It is no doubt that innovation drives growth in any business.
To answer the most vexing question on successful innovation for business, crowds are becoming the partner of choice.
Safaricom, for instance, has turned to large numbers of its users and developers to propel growth by advertising, marketing and even creation of new platforms such as Blaze to enhance its products. Despite a growing list of success stories, only a few companies in Africa have managed to use crowds effectively- or much at all.
Managers remain understandably cautious. Pushing problems out to vast groups of strangers seems risky and even unnatural, particularly to companies and businesses built on internal innovation. How for example can a company protect its intellectual property? isn’t integrating a crowdsourced solution into corporate operations an administrative nightmare? What about the costs involved?
These concerns are all reasonable, they include risk, but excluding crowdsourcing from the corporate innovation toolkit means losing an opportunity. The main reason companies resist crowds is that managers don’t clearly understand what kinds of problems a crowd really can handle better and how to manage the process. Businesses should acknowledge that crowds are moving into mainstream; even if they don’t take advantage of these competitors will certainly do.
Crowds offer incentives that other companies find difficult to match.

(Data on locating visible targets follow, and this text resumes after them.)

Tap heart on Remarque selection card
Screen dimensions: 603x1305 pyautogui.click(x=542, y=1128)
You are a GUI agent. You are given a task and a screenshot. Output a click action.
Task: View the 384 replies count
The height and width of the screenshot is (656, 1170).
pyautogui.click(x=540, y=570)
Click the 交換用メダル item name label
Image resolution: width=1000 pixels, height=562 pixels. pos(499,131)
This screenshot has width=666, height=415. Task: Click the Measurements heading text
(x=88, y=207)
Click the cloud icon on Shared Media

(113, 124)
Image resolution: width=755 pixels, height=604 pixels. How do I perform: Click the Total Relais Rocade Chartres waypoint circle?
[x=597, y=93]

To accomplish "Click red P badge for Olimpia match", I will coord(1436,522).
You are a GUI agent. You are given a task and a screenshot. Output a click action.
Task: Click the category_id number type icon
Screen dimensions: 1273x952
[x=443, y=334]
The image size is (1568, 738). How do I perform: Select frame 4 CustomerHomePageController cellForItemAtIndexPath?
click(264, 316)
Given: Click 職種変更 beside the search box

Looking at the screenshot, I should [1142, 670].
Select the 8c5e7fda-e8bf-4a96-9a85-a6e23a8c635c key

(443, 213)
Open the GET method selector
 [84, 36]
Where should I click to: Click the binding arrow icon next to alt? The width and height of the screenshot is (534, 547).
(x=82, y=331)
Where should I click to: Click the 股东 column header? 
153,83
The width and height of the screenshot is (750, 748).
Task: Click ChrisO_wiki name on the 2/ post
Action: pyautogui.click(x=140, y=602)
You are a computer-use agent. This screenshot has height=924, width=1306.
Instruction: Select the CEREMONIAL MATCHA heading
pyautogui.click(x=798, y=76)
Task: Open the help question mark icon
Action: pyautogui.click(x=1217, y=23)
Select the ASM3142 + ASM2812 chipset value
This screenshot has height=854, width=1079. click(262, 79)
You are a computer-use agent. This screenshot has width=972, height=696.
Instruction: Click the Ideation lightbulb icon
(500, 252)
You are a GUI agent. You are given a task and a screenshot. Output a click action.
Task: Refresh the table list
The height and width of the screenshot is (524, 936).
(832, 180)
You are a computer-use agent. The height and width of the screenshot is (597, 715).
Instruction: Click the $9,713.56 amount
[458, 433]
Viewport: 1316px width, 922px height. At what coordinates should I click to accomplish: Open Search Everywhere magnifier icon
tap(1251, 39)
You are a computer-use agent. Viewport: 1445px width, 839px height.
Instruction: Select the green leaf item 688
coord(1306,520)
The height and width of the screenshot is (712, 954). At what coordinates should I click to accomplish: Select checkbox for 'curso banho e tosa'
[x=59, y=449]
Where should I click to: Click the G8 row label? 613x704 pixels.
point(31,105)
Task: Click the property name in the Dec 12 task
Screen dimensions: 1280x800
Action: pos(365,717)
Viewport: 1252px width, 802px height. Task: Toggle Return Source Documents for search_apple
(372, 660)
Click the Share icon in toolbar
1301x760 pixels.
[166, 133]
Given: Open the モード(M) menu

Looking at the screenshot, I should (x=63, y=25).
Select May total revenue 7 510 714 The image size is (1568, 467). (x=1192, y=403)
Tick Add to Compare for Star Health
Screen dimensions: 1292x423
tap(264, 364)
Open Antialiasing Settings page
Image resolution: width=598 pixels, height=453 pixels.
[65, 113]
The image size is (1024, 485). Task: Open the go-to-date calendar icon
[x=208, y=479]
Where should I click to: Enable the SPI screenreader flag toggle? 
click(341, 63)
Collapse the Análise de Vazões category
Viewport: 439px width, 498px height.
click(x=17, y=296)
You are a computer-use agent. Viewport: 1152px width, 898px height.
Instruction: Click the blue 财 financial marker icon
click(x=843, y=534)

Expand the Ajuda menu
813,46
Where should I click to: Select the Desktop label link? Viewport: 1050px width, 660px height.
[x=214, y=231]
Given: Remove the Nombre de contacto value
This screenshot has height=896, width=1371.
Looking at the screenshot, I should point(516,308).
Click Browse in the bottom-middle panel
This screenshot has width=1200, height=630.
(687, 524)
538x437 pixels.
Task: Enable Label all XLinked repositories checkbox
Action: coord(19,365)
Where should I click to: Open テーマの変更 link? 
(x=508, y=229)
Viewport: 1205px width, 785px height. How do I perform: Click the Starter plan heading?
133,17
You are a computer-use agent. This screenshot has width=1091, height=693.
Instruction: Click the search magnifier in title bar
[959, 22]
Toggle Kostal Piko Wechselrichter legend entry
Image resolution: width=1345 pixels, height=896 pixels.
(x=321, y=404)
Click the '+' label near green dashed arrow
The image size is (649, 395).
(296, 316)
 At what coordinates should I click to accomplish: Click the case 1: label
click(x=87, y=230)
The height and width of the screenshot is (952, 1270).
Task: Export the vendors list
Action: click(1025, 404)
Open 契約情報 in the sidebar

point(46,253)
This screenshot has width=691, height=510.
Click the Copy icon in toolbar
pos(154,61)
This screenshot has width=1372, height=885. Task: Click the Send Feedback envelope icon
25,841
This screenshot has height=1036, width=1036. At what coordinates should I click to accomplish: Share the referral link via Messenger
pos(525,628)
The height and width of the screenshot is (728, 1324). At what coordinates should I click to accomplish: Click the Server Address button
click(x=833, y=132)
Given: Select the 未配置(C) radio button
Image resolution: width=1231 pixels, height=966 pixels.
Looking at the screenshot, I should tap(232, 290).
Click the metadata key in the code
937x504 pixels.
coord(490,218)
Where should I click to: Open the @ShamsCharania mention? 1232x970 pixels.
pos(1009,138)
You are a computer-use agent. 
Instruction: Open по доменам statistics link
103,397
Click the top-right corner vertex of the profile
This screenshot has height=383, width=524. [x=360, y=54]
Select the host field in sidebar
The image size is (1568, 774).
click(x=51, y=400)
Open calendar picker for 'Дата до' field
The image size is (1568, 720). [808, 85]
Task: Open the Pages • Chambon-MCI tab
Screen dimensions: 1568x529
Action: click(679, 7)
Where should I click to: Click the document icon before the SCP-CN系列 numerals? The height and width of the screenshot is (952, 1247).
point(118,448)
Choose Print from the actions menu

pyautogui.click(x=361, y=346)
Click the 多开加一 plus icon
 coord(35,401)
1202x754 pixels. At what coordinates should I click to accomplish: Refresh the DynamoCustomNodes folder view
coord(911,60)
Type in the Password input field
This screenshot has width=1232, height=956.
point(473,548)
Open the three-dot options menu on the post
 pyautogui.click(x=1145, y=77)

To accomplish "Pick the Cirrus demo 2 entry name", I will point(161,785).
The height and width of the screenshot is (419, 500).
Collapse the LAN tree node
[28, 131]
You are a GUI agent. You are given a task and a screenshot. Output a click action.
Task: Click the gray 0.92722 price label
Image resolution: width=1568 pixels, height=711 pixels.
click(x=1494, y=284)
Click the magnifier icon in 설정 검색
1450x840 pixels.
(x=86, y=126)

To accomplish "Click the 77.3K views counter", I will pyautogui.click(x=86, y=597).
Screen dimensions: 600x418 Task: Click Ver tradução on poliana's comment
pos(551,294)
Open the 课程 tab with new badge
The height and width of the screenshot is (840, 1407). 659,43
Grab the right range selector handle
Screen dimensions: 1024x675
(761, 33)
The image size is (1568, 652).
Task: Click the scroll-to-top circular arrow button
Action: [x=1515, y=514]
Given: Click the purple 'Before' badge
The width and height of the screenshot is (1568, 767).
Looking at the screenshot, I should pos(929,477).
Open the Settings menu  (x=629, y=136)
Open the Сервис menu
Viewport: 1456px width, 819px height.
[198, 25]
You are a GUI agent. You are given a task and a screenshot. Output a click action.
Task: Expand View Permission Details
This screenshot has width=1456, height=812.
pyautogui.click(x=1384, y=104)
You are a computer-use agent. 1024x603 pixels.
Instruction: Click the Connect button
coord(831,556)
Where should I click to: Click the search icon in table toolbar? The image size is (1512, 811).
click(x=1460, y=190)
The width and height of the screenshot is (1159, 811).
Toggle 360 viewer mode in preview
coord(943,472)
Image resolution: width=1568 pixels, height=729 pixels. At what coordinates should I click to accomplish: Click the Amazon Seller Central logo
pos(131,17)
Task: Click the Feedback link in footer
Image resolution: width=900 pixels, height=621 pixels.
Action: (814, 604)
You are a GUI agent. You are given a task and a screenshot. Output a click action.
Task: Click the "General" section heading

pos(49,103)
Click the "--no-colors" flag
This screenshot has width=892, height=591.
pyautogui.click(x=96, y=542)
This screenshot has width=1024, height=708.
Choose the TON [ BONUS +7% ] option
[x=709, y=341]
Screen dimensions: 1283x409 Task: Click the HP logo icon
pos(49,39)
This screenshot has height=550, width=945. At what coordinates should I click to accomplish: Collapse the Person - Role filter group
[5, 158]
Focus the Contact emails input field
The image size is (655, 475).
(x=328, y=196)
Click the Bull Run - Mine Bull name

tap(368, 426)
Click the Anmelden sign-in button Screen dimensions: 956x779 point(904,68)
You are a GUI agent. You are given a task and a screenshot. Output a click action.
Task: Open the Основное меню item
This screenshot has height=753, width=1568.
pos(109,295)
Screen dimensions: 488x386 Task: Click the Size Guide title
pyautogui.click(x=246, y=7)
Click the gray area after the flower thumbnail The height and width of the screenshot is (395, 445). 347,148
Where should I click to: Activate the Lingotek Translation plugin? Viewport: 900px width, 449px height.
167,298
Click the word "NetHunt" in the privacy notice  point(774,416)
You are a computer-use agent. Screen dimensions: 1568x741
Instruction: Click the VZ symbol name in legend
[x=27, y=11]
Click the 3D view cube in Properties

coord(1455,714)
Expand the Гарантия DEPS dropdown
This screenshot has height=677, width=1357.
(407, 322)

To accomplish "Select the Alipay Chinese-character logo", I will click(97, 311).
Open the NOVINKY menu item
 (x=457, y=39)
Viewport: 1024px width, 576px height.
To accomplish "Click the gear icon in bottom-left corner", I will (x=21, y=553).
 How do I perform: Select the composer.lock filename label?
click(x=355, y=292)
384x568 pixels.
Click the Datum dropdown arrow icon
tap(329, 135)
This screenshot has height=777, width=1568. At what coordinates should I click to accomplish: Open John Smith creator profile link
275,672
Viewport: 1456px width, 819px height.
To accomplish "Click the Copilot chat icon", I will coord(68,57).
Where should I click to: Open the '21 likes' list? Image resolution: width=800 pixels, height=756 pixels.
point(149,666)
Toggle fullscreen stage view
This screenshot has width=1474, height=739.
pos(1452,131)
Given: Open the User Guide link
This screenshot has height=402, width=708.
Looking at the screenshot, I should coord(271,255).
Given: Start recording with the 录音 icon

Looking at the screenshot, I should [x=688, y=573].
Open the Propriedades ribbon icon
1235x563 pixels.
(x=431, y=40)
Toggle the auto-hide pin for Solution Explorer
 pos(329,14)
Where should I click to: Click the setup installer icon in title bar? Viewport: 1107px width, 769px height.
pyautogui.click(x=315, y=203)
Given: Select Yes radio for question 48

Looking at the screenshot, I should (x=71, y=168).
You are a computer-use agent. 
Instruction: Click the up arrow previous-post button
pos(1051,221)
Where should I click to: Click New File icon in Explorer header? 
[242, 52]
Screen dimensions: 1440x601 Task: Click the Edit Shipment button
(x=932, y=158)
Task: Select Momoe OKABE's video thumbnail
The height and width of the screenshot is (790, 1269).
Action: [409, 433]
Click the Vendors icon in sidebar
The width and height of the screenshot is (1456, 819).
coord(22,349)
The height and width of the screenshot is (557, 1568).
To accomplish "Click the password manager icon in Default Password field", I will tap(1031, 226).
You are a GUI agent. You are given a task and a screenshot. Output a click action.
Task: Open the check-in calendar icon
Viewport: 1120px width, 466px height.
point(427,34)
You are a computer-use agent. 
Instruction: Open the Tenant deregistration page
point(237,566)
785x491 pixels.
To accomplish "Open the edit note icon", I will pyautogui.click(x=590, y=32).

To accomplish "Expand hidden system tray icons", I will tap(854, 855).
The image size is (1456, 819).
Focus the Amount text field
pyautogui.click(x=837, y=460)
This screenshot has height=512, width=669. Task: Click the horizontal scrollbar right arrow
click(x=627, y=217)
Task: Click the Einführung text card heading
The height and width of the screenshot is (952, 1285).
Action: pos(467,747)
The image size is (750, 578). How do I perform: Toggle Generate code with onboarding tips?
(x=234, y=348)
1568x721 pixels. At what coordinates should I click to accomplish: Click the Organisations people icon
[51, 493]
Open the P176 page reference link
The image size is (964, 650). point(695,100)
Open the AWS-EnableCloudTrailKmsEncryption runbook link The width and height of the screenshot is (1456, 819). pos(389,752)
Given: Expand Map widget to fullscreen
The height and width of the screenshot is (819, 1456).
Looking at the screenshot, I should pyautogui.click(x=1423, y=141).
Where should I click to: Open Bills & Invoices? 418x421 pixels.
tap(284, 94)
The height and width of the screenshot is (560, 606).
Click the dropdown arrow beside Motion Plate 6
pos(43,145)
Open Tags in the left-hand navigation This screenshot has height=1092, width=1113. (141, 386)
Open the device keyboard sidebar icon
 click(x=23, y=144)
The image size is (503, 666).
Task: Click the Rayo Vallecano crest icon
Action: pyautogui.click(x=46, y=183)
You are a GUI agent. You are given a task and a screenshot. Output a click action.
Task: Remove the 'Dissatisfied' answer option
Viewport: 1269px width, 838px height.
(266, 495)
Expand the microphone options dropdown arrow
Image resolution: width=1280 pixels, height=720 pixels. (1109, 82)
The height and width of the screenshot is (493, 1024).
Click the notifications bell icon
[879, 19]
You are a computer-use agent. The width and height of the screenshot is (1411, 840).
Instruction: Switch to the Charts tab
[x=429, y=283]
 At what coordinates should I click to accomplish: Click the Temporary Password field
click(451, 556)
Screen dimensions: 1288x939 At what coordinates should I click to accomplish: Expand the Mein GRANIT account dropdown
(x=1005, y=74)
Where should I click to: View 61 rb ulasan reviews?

Companies that operate on traditional incentives- salary and bonuses-and employees have clearly delineated roles and specific responsibilities discourage them from seeking challenges outside their purview. but crowds are often more cost-effective per output or worker than traditional company solutions.
Crowdsourcing as a way to deal with innovative solutions has existed in one form or another for decades. Communities of innovators have helped kick-start entire industries, including personal computing. The difference lies in technology. Over the past decade, tools for development, design, and collaboration have radically transformed; they’re getting more powerful and easier to use all the time, even as prices plummet. At least as important, online crowdsourcing platforms have become much more sophisticated, making it even simpler to manage, support, and meditate among distributed workers. In essence, crowds have become a fixed institution available on demand. Having determined that you face a challenge especially in incorporating sustainability into the business’ strategy, you must figure out how to work with the crowd. Crowdsourcing generally takes one of four distinct forms, contest, collaborative community, complementary, labour market- each is suited to solve different problems.
The most straightforward way to engage crows is to create a contest. The company identifies a problem and offers a cash prize and broadcasts an invitation to submit solutions. Contests have cracked down some of the toughest business challenges. contests work well when it’s not obvious what combination of skills or even which technical approach will lead to the best solution for a problem. Running a contest is akin to running a series of independent experiments in which, ideally, we can see some variations in outcomes. Therefore, of the four forms of crowdsourcing, contests are most useful for problems that would benefit from experimentation and multiple solutions.
The strength of the community is its diversity, but it lacks cohesiveness. Companies create cohesion with structures and systems that align values. They hire employees for ‘fit’ and collocate them so that they can interact directly, become socialized, and share a culture. Moreover, employees gain specific experience and knowledge in the narrow fields where the company focuses. A crowd, in contrast, may draw participants from around the globe- from varying companies, domains, and industries.
Consider Wikipedia. In less than a decade the internet-based encyclopedia has disrupted the reference world and demonstrated the value of large scale, highly diverse collaboration within a new organizational model. Wikipedia uses an automated process to coordinate and aggregate the crowd’s edits and keep track of all changes. The size of the Wikipedia crowd, with multiple people typically examining any given article, ensures thorough monitoring of content quality.
Wikipedia shows that collaborative communities are most effective when they tackle projects whose orchestration is relatively simple. Crowd collaboration relies on extensive task modularization, standardize routines, and technology to facilitate coordination. Norms, knowledge sharing, teams, and leadership emerge to deal with what little decision making and coordination are required, but these structures are much closer looser than the ones found in most companies. Organizations can assemble their communities, but doing so may be difficult and time – consuming, especially when resources must be dedicated to curating the platforms.
Crowd powered Innovation enables a market for goods or services to be built on your core product or technology effectively transforming that product into a platform that generates complementary innovations.
To be sure, crowds aren’t always the best way to create complementary products. They make sense only when a great number and variety of complements is important. Otherwise, a few partners or even an internal organization will better serve the goal. We don’t need thousands upon thousands of tennis ball developers.